When I began this writing journey, those already in the business offered much advice. A lot of it contradictory.
Some of the 'help' came from people who appear a bit touched in the head. Or Laughing Their Collective A** Off at the muck they caused.
“There is no such thing as a ‘query letter’,” snarled one literary agent.
“Here is a sample of a query letter,” said another literary agent.
A published author advised the following in a query:
BOOK TITLE, urban fantasy.
Another published author sniffed and suggested:
Book Title, an urban fantasy
Agents have their preferences. They are people too. Or so I’ve heard. But what about the agent who doesn’t detail exactly how they like their query?
It’s up to the lame-brained writer to decide; does the agent like their query shaken or stirred?
To personalize or not to personalize; that is the question. Actually, how in hell’s name do we write a personalized note to an agent who has no website? Or one whose last post was two years ago? Not much marketing going on there. And not someone who is high on my list.
Conspiracy. Sometimes I wonder if there is an industry-wide scheme to cause confusion. Just for entertainment purposes.
Agents, laughing uncontrollable, switching, and deleting information like format issues, rich text, HTML, page heading, title page, summary vs synopsis.

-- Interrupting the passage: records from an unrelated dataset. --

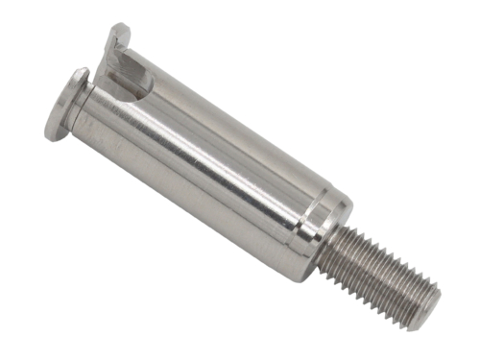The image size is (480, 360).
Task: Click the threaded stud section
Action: click(379, 274)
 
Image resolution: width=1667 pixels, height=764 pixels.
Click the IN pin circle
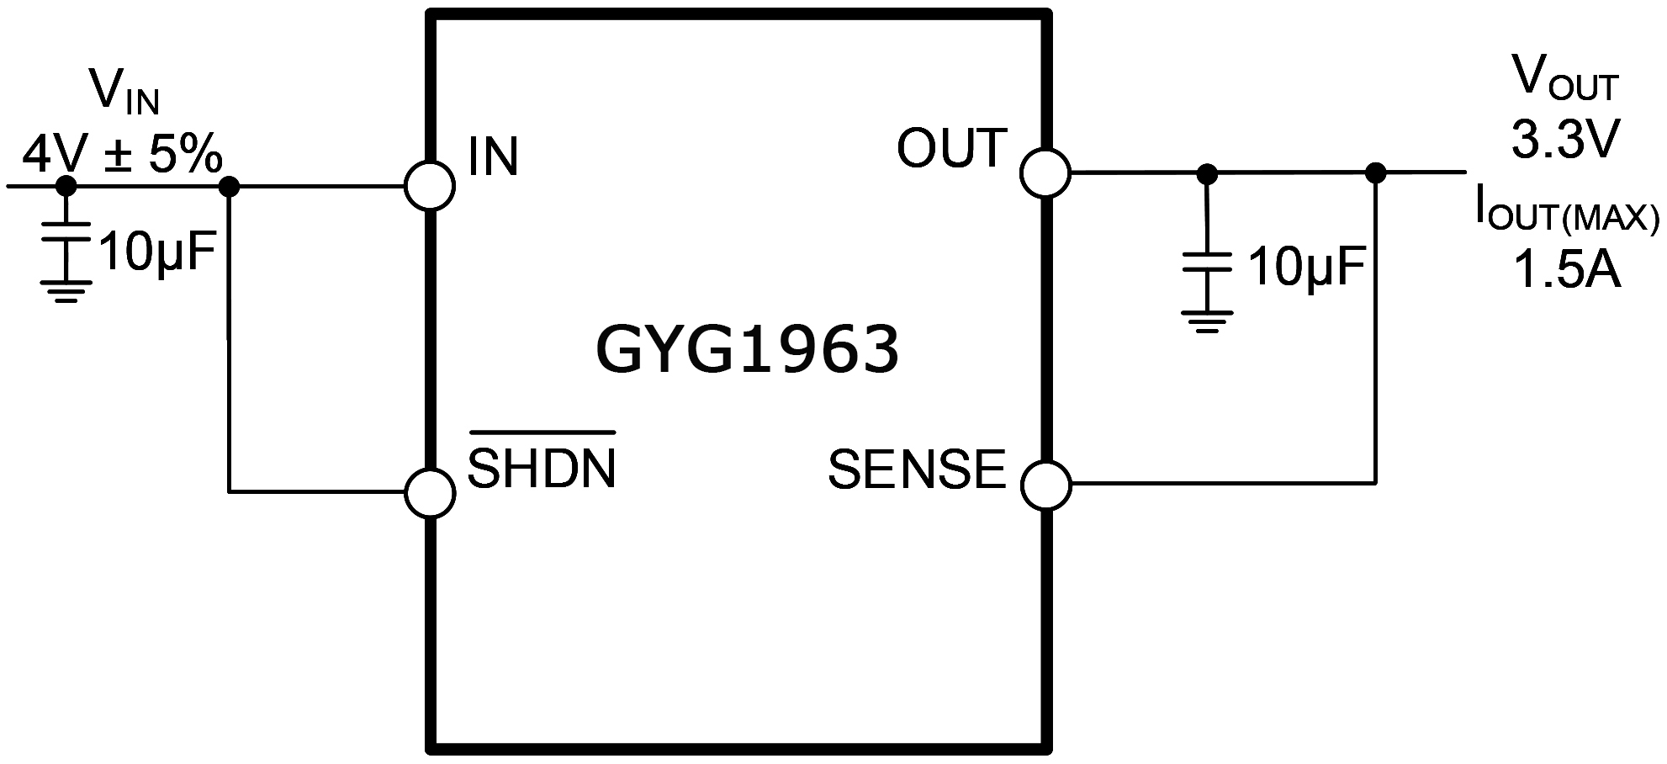[x=430, y=186]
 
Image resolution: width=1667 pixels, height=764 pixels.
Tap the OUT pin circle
[x=1045, y=173]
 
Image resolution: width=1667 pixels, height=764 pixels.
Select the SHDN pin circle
[x=430, y=492]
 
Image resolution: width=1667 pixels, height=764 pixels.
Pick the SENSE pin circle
[x=1046, y=485]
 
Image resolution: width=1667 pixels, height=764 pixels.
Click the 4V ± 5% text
[x=122, y=155]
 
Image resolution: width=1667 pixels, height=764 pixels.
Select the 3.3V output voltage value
[x=1564, y=140]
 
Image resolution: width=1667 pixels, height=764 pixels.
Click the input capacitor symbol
[x=66, y=231]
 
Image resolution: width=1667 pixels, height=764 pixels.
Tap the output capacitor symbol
[x=1207, y=262]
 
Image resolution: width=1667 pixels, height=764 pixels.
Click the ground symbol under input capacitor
[x=66, y=290]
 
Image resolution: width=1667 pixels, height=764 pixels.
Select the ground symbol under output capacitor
[x=1207, y=321]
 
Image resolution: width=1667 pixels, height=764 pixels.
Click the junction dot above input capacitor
[x=66, y=186]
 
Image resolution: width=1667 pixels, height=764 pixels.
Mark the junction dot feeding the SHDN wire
[x=229, y=186]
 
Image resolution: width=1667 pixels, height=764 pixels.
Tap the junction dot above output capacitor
[x=1207, y=173]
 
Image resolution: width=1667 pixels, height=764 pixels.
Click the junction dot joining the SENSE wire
[x=1376, y=173]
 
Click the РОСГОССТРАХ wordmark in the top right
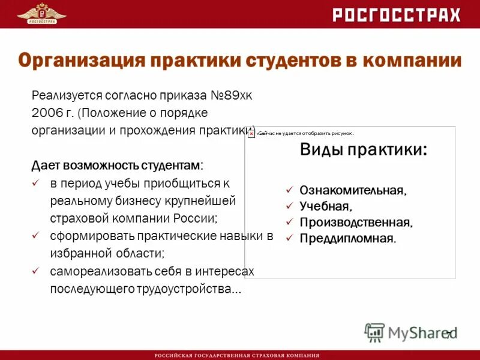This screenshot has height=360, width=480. pos(397,15)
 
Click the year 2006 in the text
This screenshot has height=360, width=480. pos(46,112)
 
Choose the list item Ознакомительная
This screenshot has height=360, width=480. pos(353,191)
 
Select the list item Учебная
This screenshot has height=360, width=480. pos(325,206)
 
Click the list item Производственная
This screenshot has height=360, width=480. pos(356,223)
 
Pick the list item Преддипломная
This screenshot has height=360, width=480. pos(348,238)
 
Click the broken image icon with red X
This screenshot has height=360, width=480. pos(251,133)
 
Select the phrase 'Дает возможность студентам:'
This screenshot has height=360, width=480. pos(117,164)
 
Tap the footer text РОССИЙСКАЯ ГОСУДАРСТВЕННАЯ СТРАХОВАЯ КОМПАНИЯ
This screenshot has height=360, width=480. pos(237,355)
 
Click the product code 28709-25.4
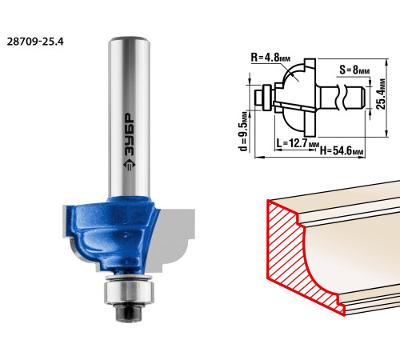click(x=35, y=42)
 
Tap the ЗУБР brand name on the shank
click(x=130, y=134)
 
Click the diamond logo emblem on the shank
click(x=130, y=166)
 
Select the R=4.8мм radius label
click(x=270, y=58)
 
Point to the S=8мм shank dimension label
click(x=354, y=70)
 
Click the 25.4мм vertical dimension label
click(x=382, y=94)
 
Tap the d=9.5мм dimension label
click(x=244, y=131)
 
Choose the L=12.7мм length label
click(x=298, y=144)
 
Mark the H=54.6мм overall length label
click(x=342, y=151)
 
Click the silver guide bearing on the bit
click(x=129, y=291)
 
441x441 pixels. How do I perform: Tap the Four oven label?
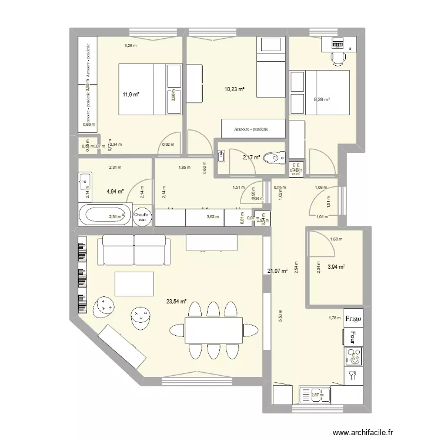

There is no such thing as ‘contemporary fantasy’. This came from a fellow writer even though I was submitting to an agent who wanted…yeah you guessed it, Contemporary Fantasy.
Once upon a time, in a galaxy far, far away, agents rolled their collective eyes at self-pub. With the success of so many in the industry, Amanda Hocking aside, I believe they see it a little differently. And we adjust even as the industry shakes like a dog emerging soaked from a pond.
Confused by sensory overload? TMI? Or are the little voices in your head laughing at you. pipe down, I told you not to say anything!